Rittenhouse is accused of shooting three people during a police brutality protest, killing two and injuring another. Judge Bruce Schroeder ruled that the two deceased men and injured man could not be referred to as victims.
"The word 'victim' is a loaded, loaded word," he said, according to WLS-TV. "'Alleged victim' is a cousin to it."
The news station reports Rittenhouse sat silently in the courtroom as his defense team and prosecutors argued the last minute motions. The then-17-year-old allegedly patrolled the streets of Kenosha with an assault rifle following the Jacob Blake police shooting in August 2020.
"If more than one of them were engaged in arson, rioting, looting, I'm not going to tell the defense you can't call them that," the judge said of the sometimes violent protests in the city.
Rittenhouse's attorneys argued for the testimony of use-of-force expert John Black who is expected to say that Rittenhouse acted in self-defense. WLS-TV reports that prosecutors asked Kenosha County Circuit Judge Bruce E. Schroeder to block Black's testimony, arguing that jurors don't need an expert to understand what happened that night.
Schroeder ruled that Black wouldn't be allowed to testify about what Rittenhouse was thinking when he pulled the trigger or whether he definitively acted in self-defense.
"I almost certainly am not going to permit an opinion from anybody on the ultimate facts of the case," he said.

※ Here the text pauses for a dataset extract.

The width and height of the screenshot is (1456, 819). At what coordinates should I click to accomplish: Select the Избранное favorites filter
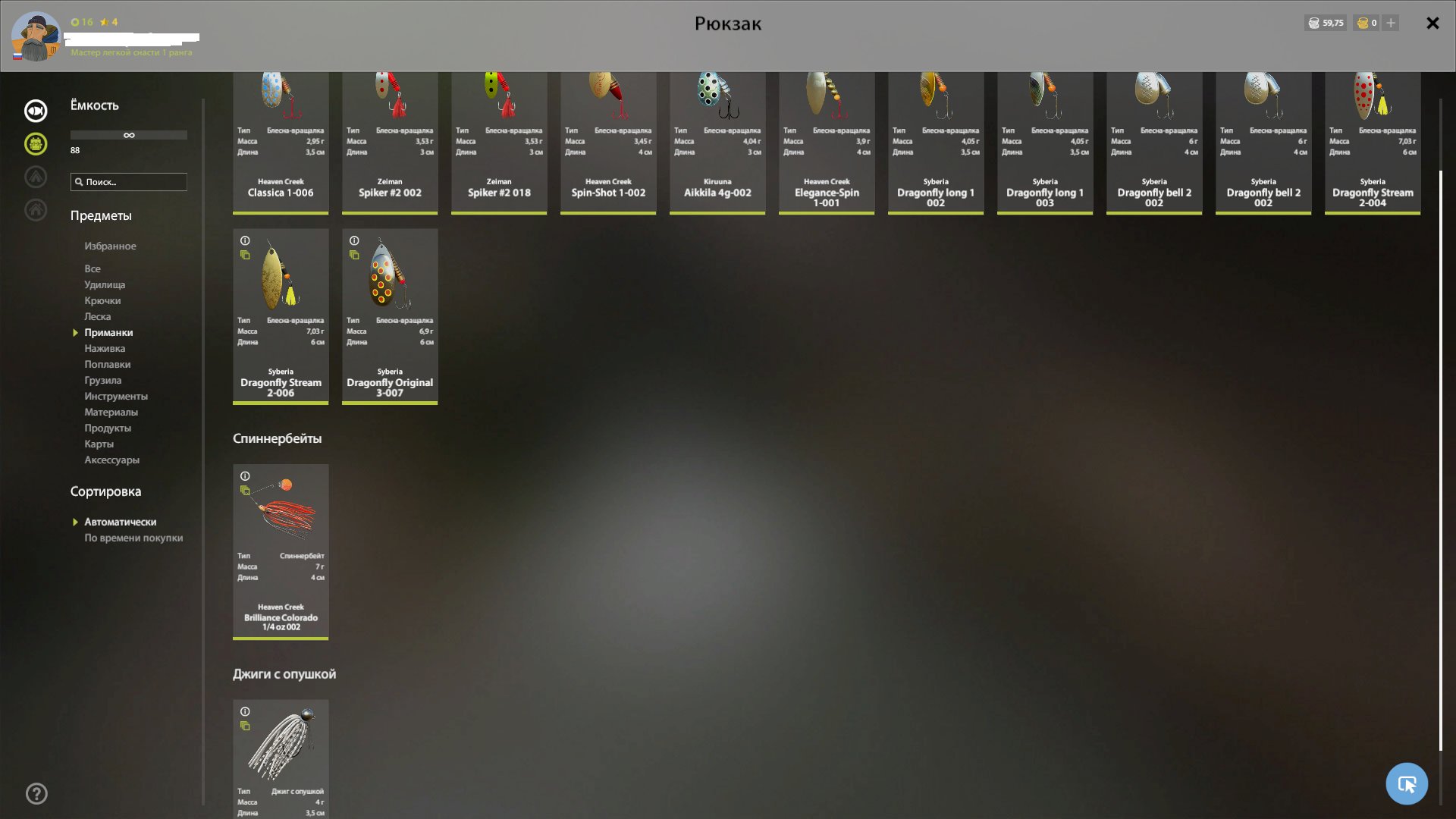click(x=110, y=246)
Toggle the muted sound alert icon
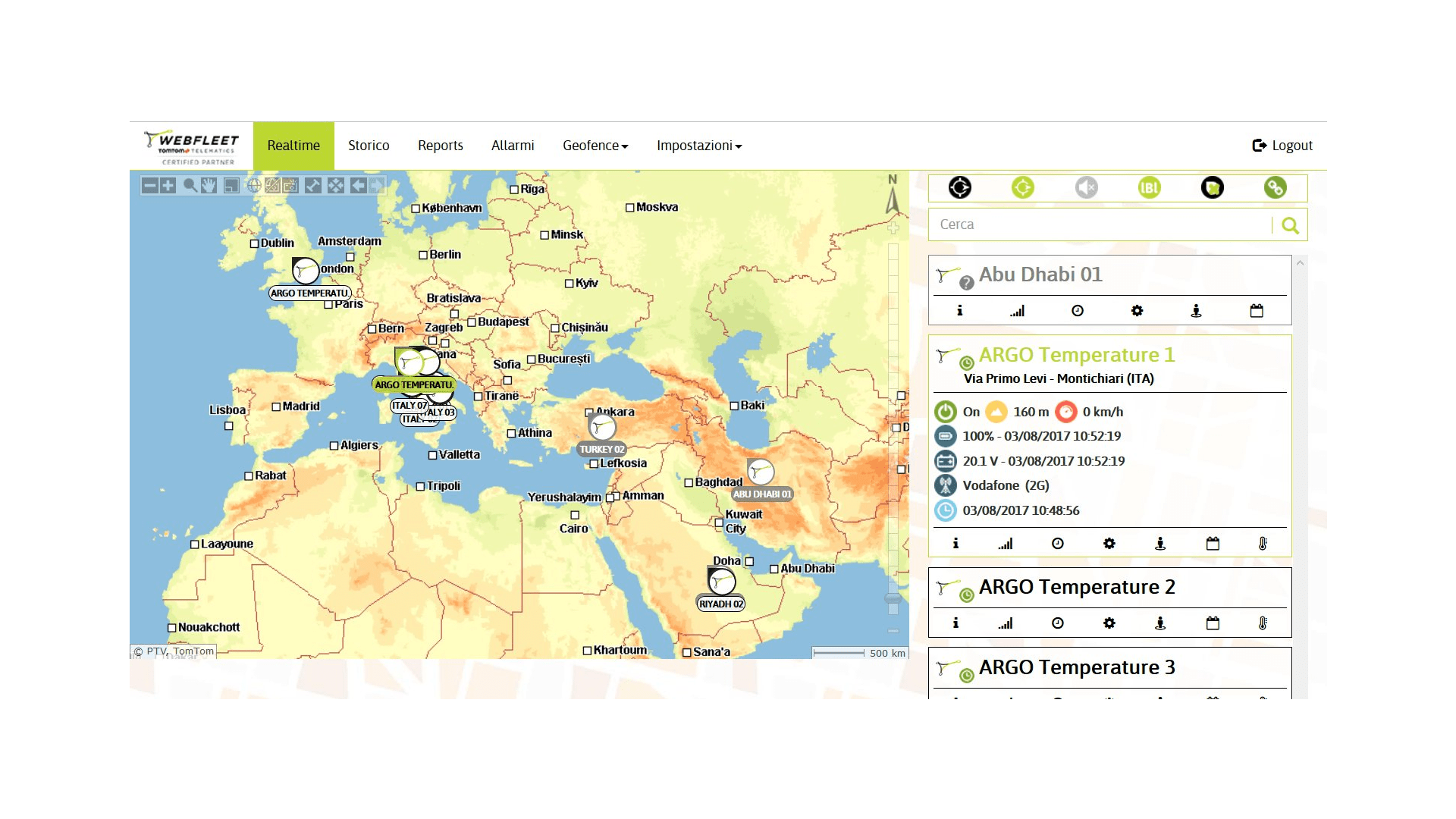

Additionally, Assistant District Attorney Thomas Binger asked the judge to bar a video that shows police telling Rittenhouse and other armed militia members that they appreciated their presence before tossing Rittenhouse a bottle of water. The prosecutor said he worries the video will turn the trial into a referendum on police procedure that night.
"This is a case about what the defendant did that night," Binger said. "I'm concerned this will be turned into a trial about what law enforcement did or didn't do that night."
Jury selection begins Nov. 1. The trial is expected to last at least two weeks.